** Start of RECORDS SUPPLIED **
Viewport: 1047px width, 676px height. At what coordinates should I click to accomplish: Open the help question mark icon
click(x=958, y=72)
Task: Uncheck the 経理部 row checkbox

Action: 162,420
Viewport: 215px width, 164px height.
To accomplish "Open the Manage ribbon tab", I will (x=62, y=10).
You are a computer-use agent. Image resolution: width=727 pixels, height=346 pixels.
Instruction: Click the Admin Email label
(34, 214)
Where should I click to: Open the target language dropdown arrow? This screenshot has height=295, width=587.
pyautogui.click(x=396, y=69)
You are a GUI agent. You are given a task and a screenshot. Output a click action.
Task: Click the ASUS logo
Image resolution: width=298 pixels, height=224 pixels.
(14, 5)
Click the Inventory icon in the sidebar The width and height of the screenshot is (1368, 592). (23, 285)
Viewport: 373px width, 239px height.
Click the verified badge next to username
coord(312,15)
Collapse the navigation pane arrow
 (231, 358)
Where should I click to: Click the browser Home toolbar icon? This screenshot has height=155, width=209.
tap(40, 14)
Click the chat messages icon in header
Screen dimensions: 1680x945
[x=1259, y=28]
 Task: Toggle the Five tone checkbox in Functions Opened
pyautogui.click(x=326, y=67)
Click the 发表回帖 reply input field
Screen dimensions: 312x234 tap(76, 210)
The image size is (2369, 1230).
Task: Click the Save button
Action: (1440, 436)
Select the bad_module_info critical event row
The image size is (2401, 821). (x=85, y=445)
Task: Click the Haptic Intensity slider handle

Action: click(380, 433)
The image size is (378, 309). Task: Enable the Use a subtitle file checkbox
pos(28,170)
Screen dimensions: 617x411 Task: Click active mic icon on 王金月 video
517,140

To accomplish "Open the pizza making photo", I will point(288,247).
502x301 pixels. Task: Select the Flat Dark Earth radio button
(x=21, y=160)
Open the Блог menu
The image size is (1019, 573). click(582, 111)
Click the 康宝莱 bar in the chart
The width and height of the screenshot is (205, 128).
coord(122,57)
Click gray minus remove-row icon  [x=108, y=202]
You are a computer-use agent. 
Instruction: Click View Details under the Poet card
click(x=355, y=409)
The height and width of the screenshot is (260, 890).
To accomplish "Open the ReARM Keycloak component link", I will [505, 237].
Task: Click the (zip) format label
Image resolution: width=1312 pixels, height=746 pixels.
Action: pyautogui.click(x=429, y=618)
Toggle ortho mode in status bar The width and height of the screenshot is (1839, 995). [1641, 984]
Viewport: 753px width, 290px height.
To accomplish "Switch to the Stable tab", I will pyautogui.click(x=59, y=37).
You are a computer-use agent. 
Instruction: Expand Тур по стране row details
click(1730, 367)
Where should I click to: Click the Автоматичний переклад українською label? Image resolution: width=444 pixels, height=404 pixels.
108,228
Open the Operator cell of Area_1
** End of RECORDS SUPPLIED **
Rewrite all of the entries above, replacing every "Viewport" with "Display" and leaving everything else unchanged.

• SOLUTION FOR THIS EXERCISE
Display: 1047px width, 676px height. At what coordinates should I click to accomplish: Open the help question mark icon
click(x=958, y=72)
Task: Uncheck the 経理部 row checkbox

Action: 162,420
Display: 215px width, 164px height.
To accomplish "Open the Manage ribbon tab", I will (x=62, y=10).
You are a computer-use agent. Image resolution: width=727 pixels, height=346 pixels.
Instruction: Click the Admin Email label
(34, 214)
Where should I click to: Open the target language dropdown arrow? This screenshot has height=295, width=587.
pyautogui.click(x=396, y=69)
You are a GUI agent. You are given a task and a screenshot. Output a click action.
Task: Click the ASUS logo
Image resolution: width=298 pixels, height=224 pixels.
(14, 5)
Click the Inventory icon in the sidebar The width and height of the screenshot is (1368, 592). (23, 285)
Display: 373px width, 239px height.
Click the verified badge next to username
coord(312,15)
Collapse the navigation pane arrow
 (231, 358)
Where should I click to: Click the browser Home toolbar icon? This screenshot has height=155, width=209.
tap(40, 14)
Click the chat messages icon in header
Screen dimensions: 1680x945
[x=1259, y=28]
 Task: Toggle the Five tone checkbox in Functions Opened
pyautogui.click(x=326, y=67)
Click the 发表回帖 reply input field
Screen dimensions: 312x234 tap(76, 210)
The image size is (2369, 1230).
Task: Click the Save button
Action: (1440, 436)
Select the bad_module_info critical event row
The image size is (2401, 821). (x=85, y=445)
Task: Click the Haptic Intensity slider handle

Action: click(380, 433)
The image size is (378, 309). Task: Enable the Use a subtitle file checkbox
pos(28,170)
Screen dimensions: 617x411 Task: Click active mic icon on 王金月 video
517,140

To accomplish "Open the pizza making photo", I will point(288,247).
502x301 pixels. Task: Select the Flat Dark Earth radio button
(x=21, y=160)
Open the Блог menu
The image size is (1019, 573). click(582, 111)
Click the 康宝莱 bar in the chart
The width and height of the screenshot is (205, 128).
coord(122,57)
Click gray minus remove-row icon  [x=108, y=202]
You are a computer-use agent. 
Instruction: Click View Details under the Poet card
click(x=355, y=409)
The height and width of the screenshot is (260, 890).
To accomplish "Open the ReARM Keycloak component link", I will [505, 237].
Task: Click the (zip) format label
Image resolution: width=1312 pixels, height=746 pixels.
Action: pyautogui.click(x=429, y=618)
Toggle ortho mode in status bar The width and height of the screenshot is (1839, 995). [1641, 984]
Display: 753px width, 290px height.
To accomplish "Switch to the Stable tab", I will pyautogui.click(x=59, y=37).
You are a computer-use agent. 
Instruction: Expand Тур по стране row details
click(1730, 367)
Where should I click to: Click the Автоматичний переклад українською label? Image resolution: width=444 pixels, height=404 pixels.
108,228
Open the Operator cell of Area_1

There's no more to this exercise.